**Provided material**
--
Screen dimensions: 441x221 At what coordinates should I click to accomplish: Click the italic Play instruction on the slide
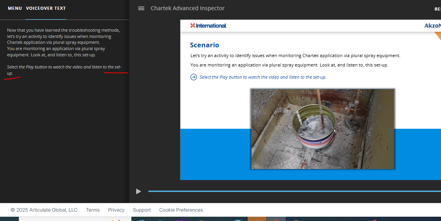(x=263, y=77)
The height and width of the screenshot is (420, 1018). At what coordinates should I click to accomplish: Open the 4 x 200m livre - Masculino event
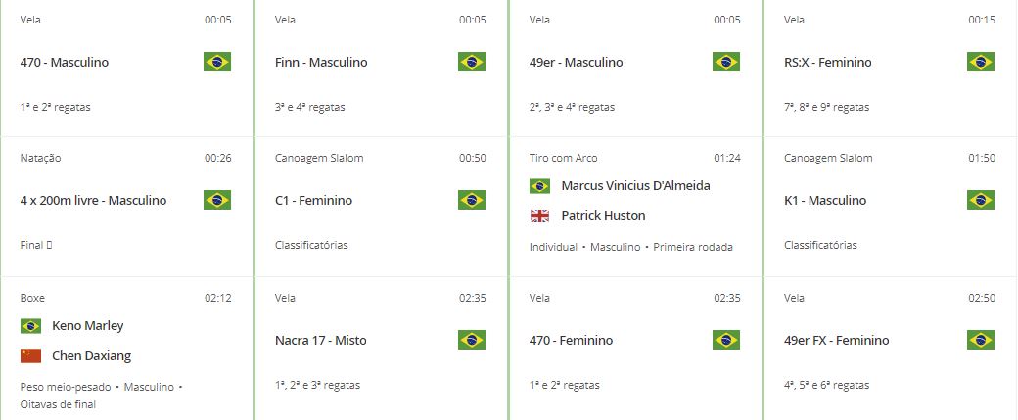click(94, 200)
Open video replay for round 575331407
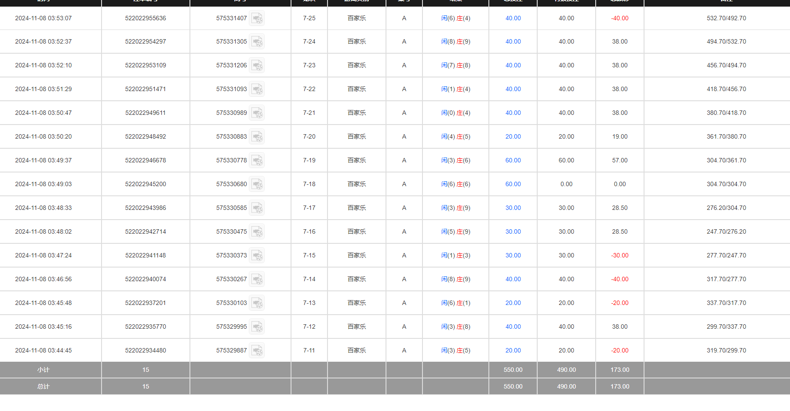This screenshot has height=411, width=790. click(257, 18)

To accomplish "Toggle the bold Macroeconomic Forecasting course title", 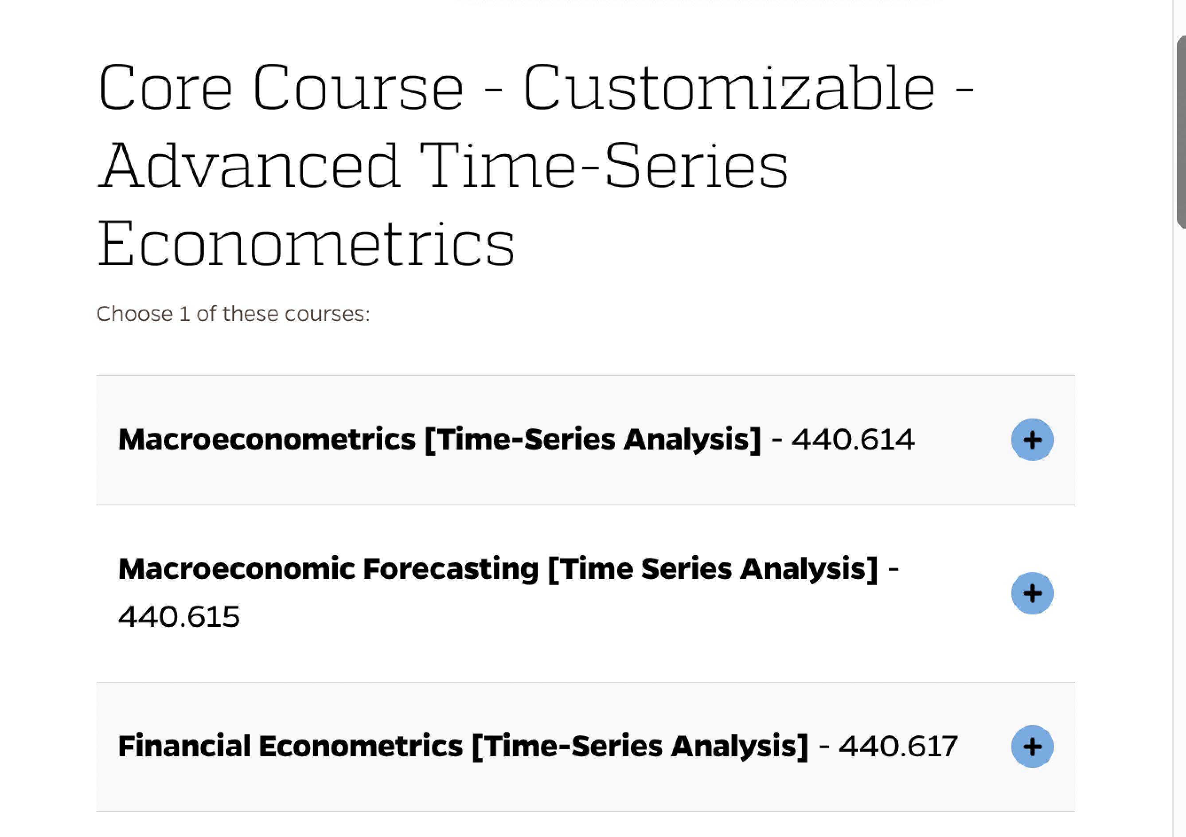I will tap(327, 569).
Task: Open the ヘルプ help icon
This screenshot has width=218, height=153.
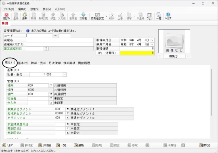Action: coord(168,16)
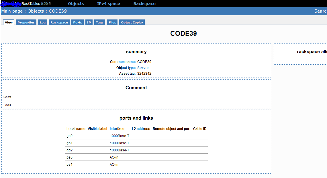Select the IP tab
327x178 pixels.
tap(89, 22)
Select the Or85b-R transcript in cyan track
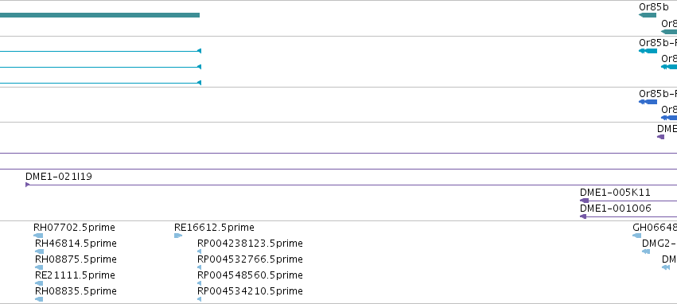The image size is (677, 304). [648, 51]
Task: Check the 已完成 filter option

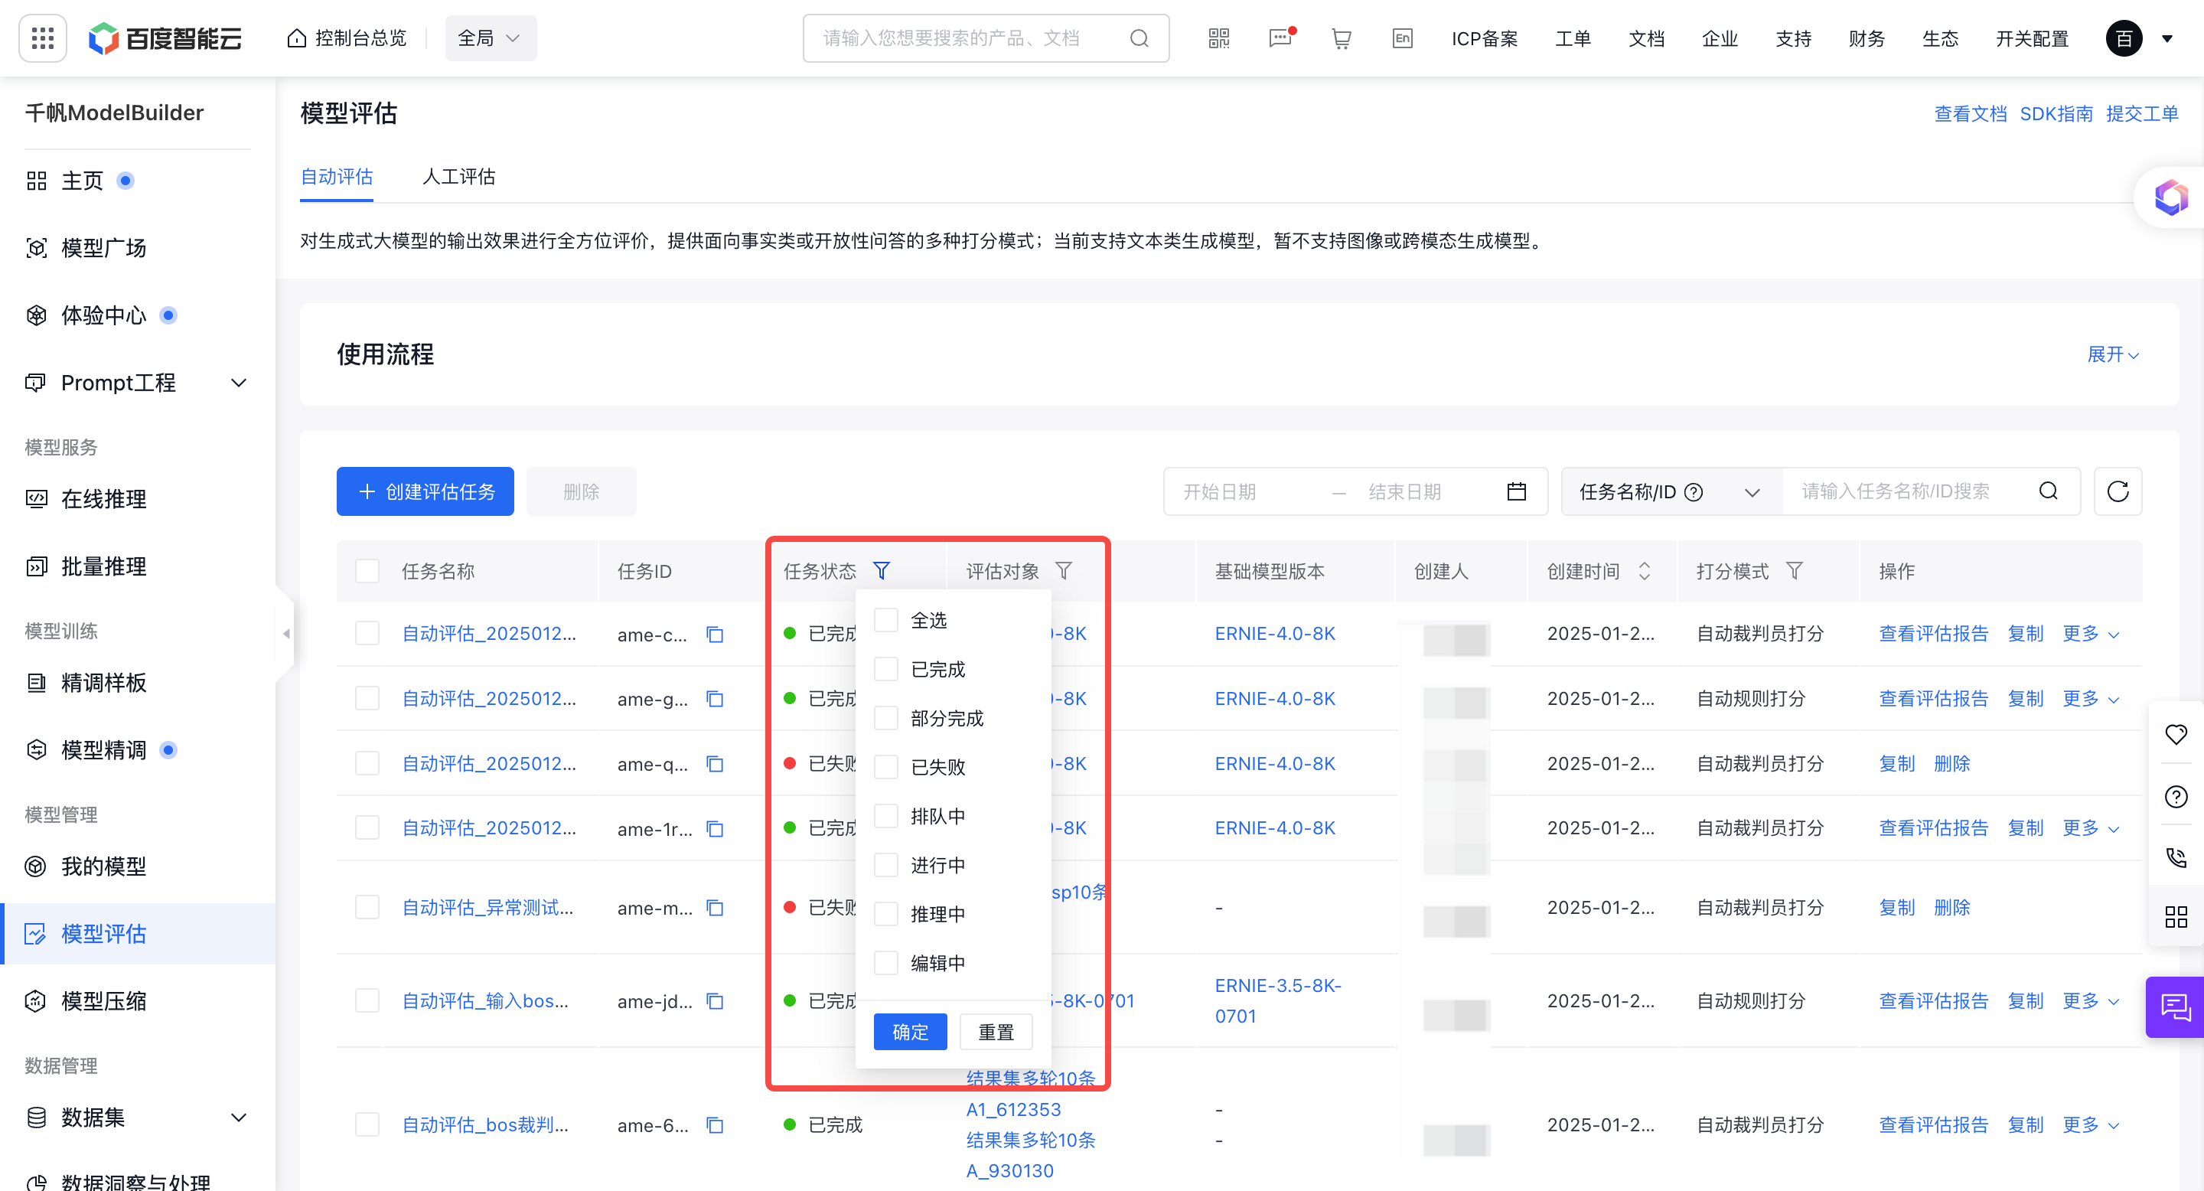Action: click(x=886, y=669)
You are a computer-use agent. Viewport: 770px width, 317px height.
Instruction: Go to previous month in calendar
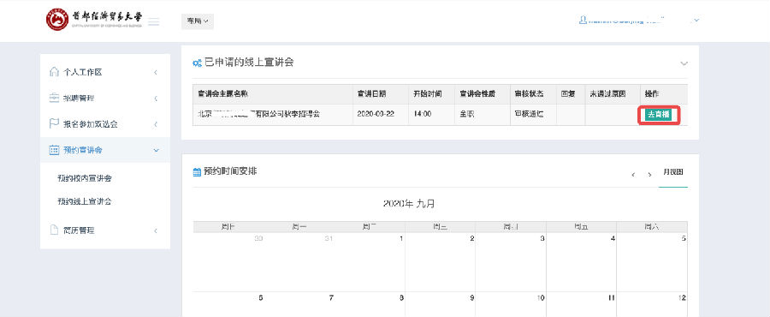[x=633, y=175]
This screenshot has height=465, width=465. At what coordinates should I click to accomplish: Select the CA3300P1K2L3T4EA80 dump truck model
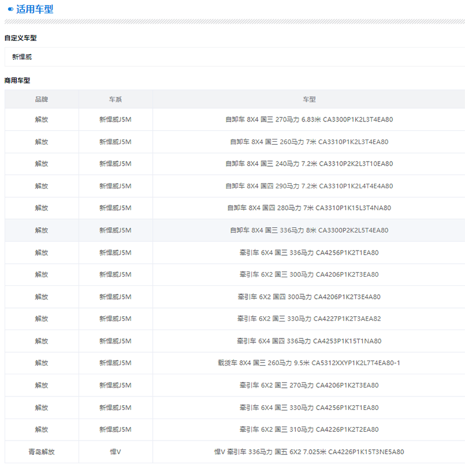pyautogui.click(x=309, y=120)
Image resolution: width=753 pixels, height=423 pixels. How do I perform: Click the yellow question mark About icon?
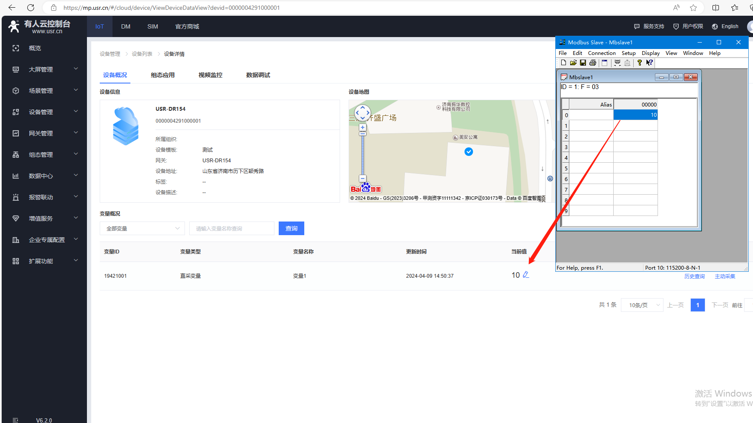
--
**Requirement**
Where a line in the records above contains the string "icon", copy that line.

**Result for this exercise**
Task: Open the ヘルプ help icon
Image resolution: width=753 pixels, height=423 pixels. How do I perform: Click the yellow question mark About icon?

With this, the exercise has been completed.